= WHAT TO DO =
Format the lines of the listing as a JSON list of strings, one string per line with blank lines omitted, starting at the line that contains "will [x=21, y=311]." and ending at the last line of the listing.

= RECORDS FOR THIS TASK =
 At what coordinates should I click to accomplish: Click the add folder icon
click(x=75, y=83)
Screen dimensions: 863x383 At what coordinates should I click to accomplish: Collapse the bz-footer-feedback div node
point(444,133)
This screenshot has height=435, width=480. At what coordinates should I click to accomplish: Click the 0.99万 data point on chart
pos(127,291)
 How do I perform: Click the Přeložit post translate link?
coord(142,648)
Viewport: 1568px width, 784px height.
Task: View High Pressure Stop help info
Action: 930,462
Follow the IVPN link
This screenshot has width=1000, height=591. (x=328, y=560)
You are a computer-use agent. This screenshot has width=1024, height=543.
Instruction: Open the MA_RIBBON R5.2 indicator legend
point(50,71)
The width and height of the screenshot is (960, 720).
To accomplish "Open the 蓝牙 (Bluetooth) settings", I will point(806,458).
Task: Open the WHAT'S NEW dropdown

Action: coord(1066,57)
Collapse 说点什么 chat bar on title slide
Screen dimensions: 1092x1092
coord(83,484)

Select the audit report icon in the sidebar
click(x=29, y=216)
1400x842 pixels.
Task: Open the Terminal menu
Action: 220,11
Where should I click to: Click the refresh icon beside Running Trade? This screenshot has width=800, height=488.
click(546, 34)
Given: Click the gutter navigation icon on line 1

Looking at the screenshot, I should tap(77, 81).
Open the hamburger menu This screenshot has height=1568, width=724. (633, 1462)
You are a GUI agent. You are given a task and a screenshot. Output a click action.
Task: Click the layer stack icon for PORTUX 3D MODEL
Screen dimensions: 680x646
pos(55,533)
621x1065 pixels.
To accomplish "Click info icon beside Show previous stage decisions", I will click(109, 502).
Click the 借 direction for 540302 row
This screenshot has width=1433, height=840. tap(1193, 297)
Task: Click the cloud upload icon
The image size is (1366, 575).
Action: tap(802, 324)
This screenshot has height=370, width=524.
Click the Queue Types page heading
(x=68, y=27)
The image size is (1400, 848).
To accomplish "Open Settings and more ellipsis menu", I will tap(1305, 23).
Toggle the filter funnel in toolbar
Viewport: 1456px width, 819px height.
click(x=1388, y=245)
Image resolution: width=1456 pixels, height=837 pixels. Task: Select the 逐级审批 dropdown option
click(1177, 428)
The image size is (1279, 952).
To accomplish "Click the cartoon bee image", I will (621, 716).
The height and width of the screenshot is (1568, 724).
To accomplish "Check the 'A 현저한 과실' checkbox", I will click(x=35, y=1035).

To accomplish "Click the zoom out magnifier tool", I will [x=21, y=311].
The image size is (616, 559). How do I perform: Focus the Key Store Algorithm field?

= ANSWER TO THIS EXERCISE =
[
  "To accomplish \"Click the zoom out magnifier tool\", I will [x=21, y=311].",
  "The image size is (616, 559). How do I perform: Focus the Key Store Algorithm field?"
]